--- Activity ---
Your answer must be a single number: the count of lines in the entries below that hold "back".

***** Extracted entries *****

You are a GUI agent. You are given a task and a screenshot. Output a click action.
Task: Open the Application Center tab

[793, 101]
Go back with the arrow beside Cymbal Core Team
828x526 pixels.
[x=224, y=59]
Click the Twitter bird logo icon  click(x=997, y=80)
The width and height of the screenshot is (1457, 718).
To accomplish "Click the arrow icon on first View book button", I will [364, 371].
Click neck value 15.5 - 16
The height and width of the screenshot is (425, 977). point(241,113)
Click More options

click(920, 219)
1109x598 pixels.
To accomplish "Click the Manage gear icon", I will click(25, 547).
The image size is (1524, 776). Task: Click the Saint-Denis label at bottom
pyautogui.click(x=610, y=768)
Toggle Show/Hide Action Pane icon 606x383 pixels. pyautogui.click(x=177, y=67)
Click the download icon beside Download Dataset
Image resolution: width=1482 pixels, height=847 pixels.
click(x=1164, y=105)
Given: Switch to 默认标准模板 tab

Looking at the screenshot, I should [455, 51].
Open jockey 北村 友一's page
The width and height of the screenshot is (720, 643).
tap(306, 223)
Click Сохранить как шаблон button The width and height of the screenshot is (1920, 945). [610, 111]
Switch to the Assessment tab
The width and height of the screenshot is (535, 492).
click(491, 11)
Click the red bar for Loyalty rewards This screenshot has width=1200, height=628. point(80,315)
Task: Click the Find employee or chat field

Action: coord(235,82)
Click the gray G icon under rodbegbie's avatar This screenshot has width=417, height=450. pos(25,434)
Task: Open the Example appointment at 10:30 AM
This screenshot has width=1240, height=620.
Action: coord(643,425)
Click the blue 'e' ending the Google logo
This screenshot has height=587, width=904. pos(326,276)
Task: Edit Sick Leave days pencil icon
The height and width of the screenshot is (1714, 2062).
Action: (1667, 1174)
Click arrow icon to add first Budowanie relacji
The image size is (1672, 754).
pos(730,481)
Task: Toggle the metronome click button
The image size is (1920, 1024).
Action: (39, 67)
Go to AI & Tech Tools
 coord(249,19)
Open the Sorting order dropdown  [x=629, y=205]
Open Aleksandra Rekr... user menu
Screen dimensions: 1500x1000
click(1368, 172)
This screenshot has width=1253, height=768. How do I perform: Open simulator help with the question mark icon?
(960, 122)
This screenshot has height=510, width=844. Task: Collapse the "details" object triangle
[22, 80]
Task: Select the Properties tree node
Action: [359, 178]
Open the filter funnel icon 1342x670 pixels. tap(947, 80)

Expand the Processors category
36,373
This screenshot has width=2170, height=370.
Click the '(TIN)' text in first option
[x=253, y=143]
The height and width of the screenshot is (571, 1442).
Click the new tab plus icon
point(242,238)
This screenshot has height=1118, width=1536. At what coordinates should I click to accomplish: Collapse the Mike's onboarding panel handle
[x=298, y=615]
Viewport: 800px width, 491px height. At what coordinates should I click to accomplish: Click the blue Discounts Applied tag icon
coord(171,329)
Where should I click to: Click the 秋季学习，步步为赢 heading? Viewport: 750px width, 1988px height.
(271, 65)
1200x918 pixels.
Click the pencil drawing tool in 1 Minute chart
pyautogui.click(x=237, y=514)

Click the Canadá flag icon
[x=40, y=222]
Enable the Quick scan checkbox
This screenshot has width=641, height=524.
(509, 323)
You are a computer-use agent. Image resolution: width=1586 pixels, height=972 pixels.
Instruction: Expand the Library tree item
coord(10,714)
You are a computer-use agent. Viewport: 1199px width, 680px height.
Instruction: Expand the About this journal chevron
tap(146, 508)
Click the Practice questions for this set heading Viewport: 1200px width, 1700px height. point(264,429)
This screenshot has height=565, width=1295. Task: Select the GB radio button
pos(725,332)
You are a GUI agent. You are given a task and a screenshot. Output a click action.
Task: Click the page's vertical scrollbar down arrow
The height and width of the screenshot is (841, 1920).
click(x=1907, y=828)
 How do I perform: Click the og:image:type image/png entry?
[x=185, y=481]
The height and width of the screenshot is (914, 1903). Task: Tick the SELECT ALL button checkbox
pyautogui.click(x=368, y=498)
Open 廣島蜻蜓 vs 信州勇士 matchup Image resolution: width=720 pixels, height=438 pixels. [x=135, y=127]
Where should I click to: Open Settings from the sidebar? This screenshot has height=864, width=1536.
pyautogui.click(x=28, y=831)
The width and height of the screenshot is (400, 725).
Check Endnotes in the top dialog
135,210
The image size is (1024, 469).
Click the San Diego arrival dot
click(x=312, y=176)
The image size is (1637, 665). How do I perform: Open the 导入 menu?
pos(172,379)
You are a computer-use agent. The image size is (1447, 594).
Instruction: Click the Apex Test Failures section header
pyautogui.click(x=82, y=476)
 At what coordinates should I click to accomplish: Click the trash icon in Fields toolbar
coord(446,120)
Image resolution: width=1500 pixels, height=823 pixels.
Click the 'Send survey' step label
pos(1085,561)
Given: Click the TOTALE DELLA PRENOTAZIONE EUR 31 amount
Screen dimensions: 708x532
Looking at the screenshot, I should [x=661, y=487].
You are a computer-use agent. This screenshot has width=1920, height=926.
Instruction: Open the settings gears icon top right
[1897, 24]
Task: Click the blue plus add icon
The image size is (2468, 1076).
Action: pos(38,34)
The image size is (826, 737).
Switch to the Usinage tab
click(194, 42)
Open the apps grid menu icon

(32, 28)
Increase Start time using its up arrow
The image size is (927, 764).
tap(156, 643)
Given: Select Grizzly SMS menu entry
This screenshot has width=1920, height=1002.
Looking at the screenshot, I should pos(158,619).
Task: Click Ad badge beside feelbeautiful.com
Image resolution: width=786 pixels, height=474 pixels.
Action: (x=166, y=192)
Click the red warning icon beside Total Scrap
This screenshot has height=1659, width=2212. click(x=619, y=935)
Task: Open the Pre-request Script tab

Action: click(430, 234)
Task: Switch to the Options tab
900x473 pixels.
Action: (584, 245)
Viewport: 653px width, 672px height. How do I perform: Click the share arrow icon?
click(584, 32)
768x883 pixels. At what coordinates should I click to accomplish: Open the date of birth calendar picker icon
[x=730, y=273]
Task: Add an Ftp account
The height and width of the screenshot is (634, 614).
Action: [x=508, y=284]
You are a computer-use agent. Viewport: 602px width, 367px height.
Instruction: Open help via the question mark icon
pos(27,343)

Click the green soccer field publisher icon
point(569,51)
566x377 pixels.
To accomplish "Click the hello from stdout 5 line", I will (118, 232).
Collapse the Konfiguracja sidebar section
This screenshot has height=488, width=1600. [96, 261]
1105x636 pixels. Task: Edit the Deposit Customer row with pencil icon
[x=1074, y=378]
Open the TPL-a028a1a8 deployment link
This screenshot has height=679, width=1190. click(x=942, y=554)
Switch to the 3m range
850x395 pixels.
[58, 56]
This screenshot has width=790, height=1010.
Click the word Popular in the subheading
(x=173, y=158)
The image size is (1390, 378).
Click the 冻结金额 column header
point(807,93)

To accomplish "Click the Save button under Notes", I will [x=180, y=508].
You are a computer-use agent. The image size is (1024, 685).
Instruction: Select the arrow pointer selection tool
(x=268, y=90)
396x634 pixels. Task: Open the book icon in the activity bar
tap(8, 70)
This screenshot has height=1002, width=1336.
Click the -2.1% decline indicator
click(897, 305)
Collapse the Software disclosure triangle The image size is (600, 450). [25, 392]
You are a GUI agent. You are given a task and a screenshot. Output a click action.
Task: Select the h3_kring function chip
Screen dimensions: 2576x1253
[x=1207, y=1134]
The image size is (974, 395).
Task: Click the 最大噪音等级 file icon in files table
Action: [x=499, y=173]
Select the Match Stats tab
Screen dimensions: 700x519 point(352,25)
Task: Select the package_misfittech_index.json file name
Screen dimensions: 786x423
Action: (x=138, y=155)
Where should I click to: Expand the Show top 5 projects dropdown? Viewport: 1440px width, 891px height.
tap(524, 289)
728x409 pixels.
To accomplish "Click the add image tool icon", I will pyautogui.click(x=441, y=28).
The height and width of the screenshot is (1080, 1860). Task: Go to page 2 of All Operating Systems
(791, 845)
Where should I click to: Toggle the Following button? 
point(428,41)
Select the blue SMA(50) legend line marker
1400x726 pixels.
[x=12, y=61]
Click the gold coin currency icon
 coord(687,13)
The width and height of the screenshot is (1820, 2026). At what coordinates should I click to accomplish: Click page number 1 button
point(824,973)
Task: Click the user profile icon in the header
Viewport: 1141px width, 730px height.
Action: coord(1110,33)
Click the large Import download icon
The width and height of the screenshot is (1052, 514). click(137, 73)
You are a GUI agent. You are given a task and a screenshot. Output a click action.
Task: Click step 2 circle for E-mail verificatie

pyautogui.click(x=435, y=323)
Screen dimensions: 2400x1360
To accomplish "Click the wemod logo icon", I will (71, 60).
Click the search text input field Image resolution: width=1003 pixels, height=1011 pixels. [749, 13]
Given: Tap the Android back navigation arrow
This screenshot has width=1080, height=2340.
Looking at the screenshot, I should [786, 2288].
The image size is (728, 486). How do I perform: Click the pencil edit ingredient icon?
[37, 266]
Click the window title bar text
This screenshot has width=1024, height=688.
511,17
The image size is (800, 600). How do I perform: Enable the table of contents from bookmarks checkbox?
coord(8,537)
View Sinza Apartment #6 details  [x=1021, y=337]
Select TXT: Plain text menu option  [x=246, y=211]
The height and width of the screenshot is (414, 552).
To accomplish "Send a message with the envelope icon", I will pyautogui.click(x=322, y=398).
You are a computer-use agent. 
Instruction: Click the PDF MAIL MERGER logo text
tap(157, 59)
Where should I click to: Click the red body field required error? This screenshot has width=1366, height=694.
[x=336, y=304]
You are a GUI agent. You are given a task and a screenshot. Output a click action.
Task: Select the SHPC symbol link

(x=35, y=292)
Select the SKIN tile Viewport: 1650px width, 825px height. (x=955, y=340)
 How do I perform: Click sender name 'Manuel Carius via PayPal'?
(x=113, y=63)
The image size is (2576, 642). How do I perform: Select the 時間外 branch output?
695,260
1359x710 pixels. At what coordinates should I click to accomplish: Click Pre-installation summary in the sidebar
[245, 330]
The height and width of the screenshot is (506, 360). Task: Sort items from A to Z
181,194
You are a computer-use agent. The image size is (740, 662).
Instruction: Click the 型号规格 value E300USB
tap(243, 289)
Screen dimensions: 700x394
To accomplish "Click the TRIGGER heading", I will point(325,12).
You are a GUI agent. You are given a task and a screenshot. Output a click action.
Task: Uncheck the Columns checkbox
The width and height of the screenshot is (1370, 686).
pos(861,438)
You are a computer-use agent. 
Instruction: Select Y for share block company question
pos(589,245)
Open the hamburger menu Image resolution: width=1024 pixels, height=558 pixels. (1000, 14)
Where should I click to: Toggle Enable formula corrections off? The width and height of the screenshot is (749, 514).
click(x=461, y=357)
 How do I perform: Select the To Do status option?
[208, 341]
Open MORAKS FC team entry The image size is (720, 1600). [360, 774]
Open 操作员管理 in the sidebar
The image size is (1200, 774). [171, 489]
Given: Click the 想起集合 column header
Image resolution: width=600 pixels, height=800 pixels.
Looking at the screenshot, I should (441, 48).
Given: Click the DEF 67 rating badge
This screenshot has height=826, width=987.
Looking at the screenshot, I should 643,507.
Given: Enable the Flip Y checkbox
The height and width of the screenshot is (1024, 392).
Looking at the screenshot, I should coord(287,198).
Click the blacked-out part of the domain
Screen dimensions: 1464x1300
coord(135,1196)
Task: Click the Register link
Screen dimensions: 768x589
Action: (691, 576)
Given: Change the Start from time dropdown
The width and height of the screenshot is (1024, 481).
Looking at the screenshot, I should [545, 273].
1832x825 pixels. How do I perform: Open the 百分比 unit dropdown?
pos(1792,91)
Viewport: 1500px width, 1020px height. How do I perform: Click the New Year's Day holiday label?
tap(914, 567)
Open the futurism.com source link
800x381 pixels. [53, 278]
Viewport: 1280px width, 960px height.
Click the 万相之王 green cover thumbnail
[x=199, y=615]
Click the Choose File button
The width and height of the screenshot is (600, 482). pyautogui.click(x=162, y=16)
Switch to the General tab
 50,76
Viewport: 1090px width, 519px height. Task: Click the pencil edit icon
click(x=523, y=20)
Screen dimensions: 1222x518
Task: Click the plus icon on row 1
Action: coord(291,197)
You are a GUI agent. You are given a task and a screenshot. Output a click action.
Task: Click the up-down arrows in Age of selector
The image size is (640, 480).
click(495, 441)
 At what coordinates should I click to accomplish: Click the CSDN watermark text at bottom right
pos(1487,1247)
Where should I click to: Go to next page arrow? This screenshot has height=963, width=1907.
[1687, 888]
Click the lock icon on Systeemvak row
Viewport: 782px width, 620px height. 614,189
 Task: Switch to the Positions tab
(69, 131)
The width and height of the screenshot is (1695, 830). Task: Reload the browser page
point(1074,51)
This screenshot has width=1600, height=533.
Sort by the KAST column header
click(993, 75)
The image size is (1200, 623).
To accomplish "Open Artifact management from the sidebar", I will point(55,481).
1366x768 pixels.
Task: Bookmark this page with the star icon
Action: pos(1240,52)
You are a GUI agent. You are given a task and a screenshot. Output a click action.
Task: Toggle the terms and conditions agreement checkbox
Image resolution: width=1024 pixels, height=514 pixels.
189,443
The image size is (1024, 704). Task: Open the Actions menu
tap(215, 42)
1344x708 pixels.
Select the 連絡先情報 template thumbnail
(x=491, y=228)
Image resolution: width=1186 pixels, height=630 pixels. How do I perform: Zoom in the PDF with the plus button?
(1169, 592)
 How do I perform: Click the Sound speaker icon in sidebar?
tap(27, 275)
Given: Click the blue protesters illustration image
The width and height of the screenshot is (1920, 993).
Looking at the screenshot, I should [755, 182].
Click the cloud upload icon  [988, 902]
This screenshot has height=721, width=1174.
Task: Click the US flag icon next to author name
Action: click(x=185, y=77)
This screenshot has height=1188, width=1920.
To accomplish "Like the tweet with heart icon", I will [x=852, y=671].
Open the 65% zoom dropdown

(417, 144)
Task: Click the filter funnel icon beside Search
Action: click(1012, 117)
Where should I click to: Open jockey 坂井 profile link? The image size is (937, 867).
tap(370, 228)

*****

--- Reply ---
2